Most important to note is that “Music for 18 Musicians” should never have a conductor, nor any member of the ensemble with their back to the audience. This is the ultimate piece of chamber music where everyone is in charge at some point in the piece. The responsibility of “leader” is in constant flux.
Apart from deciding who plays what, it is hugely important to know how to approach the piece and how to navigate your way round it. The piece is called “Music for 18 Musicians” because 18 is the smallest ensemble you can use to make it work – and this involves a considerable amount of instrument swapping (there are various options in this respect). It is more straightforward with an extra percussionist (so 19 musicians), though this still presents several alternatives in respect of part allocations.
It’s funny how familiar these two pictures are now, showing how to set up the stage. And it’s funny how they’re both wrong! I’m sure you can spot the mistakes…. (answers at the bottom of Schools/Colleges page)
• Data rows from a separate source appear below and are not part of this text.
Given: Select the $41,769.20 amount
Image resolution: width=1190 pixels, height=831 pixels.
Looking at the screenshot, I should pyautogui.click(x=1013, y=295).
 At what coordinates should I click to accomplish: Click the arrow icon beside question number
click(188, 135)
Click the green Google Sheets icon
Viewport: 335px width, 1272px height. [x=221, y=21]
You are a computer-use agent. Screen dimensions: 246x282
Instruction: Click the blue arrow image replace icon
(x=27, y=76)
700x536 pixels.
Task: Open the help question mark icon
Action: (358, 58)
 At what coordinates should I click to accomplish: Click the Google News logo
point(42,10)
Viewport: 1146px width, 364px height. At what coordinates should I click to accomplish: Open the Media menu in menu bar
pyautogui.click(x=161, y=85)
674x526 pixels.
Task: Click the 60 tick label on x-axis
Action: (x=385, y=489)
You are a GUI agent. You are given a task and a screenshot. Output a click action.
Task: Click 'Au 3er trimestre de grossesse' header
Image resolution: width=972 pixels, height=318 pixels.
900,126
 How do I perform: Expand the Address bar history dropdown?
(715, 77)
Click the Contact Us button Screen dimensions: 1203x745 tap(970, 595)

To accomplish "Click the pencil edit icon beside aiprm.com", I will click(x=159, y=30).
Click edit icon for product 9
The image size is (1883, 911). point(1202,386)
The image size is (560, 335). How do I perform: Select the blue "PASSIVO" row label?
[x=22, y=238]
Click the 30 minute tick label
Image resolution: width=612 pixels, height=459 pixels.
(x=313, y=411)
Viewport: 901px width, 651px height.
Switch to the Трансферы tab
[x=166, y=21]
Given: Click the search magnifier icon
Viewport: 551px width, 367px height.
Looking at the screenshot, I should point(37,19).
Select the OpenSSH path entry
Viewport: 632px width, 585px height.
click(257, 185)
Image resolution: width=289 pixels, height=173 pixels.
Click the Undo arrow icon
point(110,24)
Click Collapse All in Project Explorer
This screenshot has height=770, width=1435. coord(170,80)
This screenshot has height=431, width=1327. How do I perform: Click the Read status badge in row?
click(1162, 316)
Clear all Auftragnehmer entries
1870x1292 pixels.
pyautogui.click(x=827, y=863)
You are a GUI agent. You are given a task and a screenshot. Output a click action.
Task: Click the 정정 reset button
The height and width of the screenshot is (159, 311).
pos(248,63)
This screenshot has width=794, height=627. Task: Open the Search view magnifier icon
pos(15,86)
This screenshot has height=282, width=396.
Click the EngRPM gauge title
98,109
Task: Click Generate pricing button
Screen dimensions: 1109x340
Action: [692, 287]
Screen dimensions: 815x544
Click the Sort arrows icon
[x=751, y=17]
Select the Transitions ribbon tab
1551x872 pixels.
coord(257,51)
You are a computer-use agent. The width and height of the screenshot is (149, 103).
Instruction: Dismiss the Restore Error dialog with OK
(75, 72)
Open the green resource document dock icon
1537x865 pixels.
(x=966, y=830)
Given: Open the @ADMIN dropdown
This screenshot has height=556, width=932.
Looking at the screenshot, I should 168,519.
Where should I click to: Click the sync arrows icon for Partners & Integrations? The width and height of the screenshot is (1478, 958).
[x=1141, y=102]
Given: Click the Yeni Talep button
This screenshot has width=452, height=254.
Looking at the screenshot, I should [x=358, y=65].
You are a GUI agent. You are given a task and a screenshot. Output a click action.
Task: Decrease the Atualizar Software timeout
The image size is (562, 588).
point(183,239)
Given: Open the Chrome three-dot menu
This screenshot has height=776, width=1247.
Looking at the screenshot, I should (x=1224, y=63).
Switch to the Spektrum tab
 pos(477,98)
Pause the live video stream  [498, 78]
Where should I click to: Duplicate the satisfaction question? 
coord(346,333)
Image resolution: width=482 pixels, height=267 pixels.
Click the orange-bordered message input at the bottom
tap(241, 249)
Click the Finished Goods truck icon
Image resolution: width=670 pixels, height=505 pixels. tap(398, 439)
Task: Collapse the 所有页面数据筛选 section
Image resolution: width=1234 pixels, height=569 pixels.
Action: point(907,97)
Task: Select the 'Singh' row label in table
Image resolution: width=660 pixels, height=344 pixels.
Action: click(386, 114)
Both score and individual parts for “Music for 18 Musicians” are modular and only really illustrate which notes to play in what order. There is so much more to playing this piece and so much more to understand that cannot be notated. Very recently Micaela worked with some students on their initial rehearsals in putting the piece together. After a couple of days, their professor said “I am so relieved that you came at this stage of the process, otherwise we would have approached this piece in entirely the wrong way!” – and this was a percussion teacher who had studied the score thoroughly.
Apart from the practicalities, the approach, the pacing, the cueing, the articulation and the vocal microphone technique, musicians need to know how to listen to what’s going on around them. Then there is the extremely important matter of amplification – both onstage and for the audience. Micaela’s knowledge will be invaluable to your sound engineer, and she is always happy to sit at the sound desk during a performance to ensure that everything that needs to be heard is audible at any given moment.
Taught directly by Steve Reich and by two of the original players who developed the piece (Bob Becker and Russ Hartenberger), Micaela sang in the first ensemble (Synergy Vocals and Ensemble Modern) to perform the piece using this new score in 1997. She has since sung the piece on countless occasions and coached ensembles both professional and student all over the world.
In recent years, the only times Steve has joined an ensemble other than his own to play piano have been when Micaela has coached all the musicians in advance, and he readily admits that she knows the piece better than he does!